The Southern Hemisphere may have just matched its hottest temperature on record Thursday. A station in Onslow, a small coastal town in Western Australia, registered a sweltering 123.3 degrees (50.7 degrees Celsius) amid a severe heat wave.

The World Meteorological Organization (WMO) has begun a meticulous review of the temperature reading. If verified, it would tie the all-time high reading set in Oodnadatta, Australia, on Jan. 2, 1960.

A massive heat dome was parked over Western Australia, with Onslow sitting directly underneath it. Temperatures were about 20 degrees Fahrenheit (11 degrees Celsius) above normal at the hottest time of year.
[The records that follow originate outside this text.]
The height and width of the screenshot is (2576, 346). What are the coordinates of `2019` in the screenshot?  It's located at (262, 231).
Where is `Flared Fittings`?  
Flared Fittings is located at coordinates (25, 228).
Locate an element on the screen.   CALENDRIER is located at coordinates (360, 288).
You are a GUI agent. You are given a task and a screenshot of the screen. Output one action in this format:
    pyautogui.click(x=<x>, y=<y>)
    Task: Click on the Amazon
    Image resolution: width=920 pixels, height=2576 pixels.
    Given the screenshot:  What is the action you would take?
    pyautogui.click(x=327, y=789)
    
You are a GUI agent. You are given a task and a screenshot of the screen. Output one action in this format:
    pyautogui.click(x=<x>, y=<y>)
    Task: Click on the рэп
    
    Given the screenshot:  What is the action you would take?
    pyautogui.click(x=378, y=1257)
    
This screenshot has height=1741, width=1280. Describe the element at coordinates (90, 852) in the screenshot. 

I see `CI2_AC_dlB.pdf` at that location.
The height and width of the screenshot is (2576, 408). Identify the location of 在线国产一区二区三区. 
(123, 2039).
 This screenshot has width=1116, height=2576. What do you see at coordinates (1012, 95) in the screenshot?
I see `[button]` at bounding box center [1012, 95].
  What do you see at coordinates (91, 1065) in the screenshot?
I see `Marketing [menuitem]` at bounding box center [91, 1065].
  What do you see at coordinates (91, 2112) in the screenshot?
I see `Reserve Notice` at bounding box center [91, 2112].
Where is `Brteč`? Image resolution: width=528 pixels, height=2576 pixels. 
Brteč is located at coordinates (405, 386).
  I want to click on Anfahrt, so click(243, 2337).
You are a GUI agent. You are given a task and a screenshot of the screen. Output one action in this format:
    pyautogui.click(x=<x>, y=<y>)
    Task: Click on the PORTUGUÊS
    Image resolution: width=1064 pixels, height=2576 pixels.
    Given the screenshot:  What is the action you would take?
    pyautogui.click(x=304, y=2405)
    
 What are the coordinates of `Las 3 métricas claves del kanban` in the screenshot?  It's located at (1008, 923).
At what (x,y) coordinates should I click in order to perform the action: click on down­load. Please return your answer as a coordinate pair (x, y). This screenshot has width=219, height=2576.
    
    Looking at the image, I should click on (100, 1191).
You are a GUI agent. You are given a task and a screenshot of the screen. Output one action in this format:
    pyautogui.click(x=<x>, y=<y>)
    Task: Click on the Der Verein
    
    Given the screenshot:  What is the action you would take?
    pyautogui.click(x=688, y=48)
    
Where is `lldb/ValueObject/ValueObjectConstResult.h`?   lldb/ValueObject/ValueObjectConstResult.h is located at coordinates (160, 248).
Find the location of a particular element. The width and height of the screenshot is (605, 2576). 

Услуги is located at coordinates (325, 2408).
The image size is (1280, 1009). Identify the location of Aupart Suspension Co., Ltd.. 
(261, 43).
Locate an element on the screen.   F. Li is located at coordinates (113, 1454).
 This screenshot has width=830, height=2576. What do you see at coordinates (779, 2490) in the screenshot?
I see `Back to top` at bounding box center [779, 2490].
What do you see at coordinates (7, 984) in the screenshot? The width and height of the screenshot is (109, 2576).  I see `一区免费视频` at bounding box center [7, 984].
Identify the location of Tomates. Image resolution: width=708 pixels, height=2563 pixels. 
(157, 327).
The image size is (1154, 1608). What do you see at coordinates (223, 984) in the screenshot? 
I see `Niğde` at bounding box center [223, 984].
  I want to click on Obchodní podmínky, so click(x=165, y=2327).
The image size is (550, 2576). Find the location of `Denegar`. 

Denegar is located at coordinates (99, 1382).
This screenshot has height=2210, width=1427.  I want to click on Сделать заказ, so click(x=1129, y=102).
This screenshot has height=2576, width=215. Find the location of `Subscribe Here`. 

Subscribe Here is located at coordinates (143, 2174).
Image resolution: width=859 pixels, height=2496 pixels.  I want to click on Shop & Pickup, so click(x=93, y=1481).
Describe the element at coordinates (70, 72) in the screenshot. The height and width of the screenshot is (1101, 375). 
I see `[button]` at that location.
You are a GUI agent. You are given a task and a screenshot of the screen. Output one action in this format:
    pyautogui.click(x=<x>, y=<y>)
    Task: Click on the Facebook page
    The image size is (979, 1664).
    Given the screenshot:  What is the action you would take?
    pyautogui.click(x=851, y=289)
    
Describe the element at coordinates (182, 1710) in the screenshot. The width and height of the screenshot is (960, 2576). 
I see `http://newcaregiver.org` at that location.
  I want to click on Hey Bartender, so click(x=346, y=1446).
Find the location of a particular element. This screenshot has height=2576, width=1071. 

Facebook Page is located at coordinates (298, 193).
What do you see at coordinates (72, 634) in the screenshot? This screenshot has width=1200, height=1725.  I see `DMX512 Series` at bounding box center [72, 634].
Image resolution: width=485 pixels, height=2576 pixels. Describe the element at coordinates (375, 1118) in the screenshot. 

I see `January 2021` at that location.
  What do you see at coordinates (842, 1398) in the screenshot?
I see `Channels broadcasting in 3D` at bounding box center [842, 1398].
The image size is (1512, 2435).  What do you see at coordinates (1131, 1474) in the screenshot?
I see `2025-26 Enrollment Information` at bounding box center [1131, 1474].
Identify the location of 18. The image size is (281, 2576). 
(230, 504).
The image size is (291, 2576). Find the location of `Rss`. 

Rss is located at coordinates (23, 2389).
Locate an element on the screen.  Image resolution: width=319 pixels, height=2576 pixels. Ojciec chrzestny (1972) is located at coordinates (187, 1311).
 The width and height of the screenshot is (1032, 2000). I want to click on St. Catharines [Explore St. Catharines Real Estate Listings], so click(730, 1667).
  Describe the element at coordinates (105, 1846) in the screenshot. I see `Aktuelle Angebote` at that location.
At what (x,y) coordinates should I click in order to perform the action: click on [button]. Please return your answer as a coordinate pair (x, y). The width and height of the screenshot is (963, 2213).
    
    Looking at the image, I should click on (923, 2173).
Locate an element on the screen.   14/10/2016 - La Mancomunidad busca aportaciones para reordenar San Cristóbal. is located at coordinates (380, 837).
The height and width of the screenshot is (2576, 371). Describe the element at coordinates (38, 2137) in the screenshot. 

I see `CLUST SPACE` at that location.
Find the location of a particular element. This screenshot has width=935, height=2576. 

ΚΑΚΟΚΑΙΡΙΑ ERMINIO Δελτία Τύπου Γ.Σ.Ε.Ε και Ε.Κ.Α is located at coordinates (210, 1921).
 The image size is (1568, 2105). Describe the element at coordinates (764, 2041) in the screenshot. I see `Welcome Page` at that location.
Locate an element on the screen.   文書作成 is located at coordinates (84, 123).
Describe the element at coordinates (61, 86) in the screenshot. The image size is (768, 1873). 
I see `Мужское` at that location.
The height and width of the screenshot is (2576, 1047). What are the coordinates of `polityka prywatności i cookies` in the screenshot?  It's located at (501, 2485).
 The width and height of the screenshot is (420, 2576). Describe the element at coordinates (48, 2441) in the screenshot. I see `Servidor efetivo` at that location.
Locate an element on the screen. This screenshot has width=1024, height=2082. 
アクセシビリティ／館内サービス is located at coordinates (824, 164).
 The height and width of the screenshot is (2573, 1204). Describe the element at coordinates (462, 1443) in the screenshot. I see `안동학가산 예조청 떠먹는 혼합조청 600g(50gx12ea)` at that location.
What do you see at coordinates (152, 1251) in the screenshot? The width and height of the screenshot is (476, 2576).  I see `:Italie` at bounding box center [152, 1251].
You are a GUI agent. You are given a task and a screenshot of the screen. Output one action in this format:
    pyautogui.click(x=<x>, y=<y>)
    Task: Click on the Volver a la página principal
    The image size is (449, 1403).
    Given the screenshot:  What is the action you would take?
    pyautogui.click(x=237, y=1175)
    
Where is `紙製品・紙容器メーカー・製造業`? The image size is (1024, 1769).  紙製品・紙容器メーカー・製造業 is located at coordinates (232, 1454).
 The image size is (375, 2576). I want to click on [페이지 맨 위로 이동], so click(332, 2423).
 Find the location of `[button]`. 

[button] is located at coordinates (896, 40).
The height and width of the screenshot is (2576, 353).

“Considering the increasing temperature trends over the past decades, it is less surprising that we see extreme temperatures like the one in Western Australia at the moment,” wrote Nina Ridder, researcher at the Centre of Excellence for Climate Extremes at the University of New South Wales at Sydney.

The extreme temperature arrives the same week that several of the world’s top climate research institutions announced the past seven years have been the hottest in recorded history. In that time, temperature records have been broken across the world. The WMO has four ongoing investigations, having just completed another.

“Since the creation of the WMO World Archive of Weather and Climate Extremes in 2007, we have never had so many ongoing verification/evaluations as we currently do,” Randy Cerveny, who leads the World Meteorological Organization’s weather and climate extremes team, wrote in an email.